Eagle County Clerk Becky Close outlines the transparent design and operational changes of the new Edwards vote center, replacing the old Avon facility for the June 30 primary.

The new Eagle County Commons building in Edwards isn’t just bigger. It’s transparent. Glass walls and cameras everywhere turn the act of counting votes into a public spectacle, stripping away the cramped, hidden corners of the old Avon municipal building. This is the physical answer to the political noise that has plagued elections for the last decade.
Here’s the thing though: the building is shiny, but the deadlines are sharp.
Eagle County Clerk and Recorder Becky Close has laid out the map for the June 30 primary. The biggest shift isn’t just the location — it’s the rules of engagement. Primary elections in Colorado are unique because your party affiliation dictates your ballot. If you’re a registered Democrat, you get the D ballot. If you’re a Republican, you get the R ballot. If you want to switch sides, you have to act fast. The deadline to change or withdraw your party affiliation is June 8. Miss that date, and you’re stuck with the party you claimed when you registered. You can update your status at http://www.GoVoteColorado.gov, but the clock is ticking.
The move from Avon to Edwards is the headline, but the details matter. The Avon municipal building isn’t going dark entirely. There’s still a 24-hour ballot drop box there. But the central hub — the place where the magic (and the scrutiny) happens, has moved. The new facility is purpose-built for secure elections. It replaces the old vote center where space was limited and cramped. Now, the first floor handles in-person voting and a front-door drop box. The massive second floor? That’s entirely dedicated to election services and ballot processing.
Close, who is running for the office as an Unaffiliated candidate in November, gave a tour last month. She talked about room for equipment. She talked about transparency. “Our word this year has become ‘pivot’,” she said. “Because you don’t know what complexities are coming at you or what changes are coming down the pipe.” The new space allows them to pivot more gracefully. It has viewing windows. It has cameras everywhere. It has plenty of room for the seamless storage of election equipment.

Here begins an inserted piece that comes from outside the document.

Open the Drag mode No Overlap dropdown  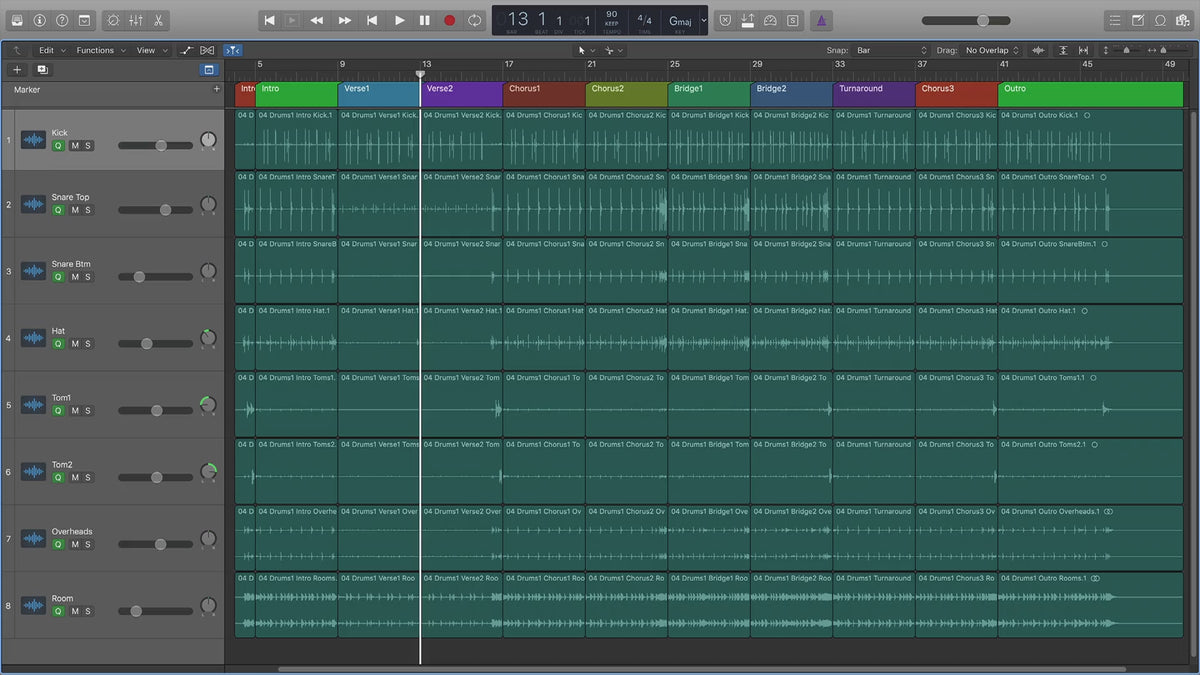click(992, 50)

And that matters because the internet is full of misinformation. The scrutiny is higher than ever. When asked how the new facility helps with the increased scrutiny and the spread of false claims, Close didn’t mince words. “It just helps us all sleep better at night, right?” She pointed out that everything is under scrutiny. “We can just constantly show up and say, ‘Yep, we’re doing the right thing, and we know that we are. And it was designed for election watchers to be able to come and watch the process.’”
Eagle County Commissioner Matt Scherr noted that elections have become more political than functional. He pointed to data showing U.S. elections are among the best in the world. Colorado is called the gold standard. The new building is designed to prove it.
Picture this: a voter in Gypsum driving up to Edwards. They drop their ballot in the secure box. They don’t see the machines. They don’t see the workers. They just see a modern, glass-fronted building that looks like a library or a civic center, not a fortress. That’s the design. That’s the promise. The complexity is hidden behind the glass. The transparency is the point.
Close says they can show up and say they’re doing the right thing. The cameras are watching. The voters are watching. The building is watching. It’s a different kind of security. Not just locks and keys, but light and visibility. The old Avon center held its secrets close. The new Edwards center holds them up to the sun.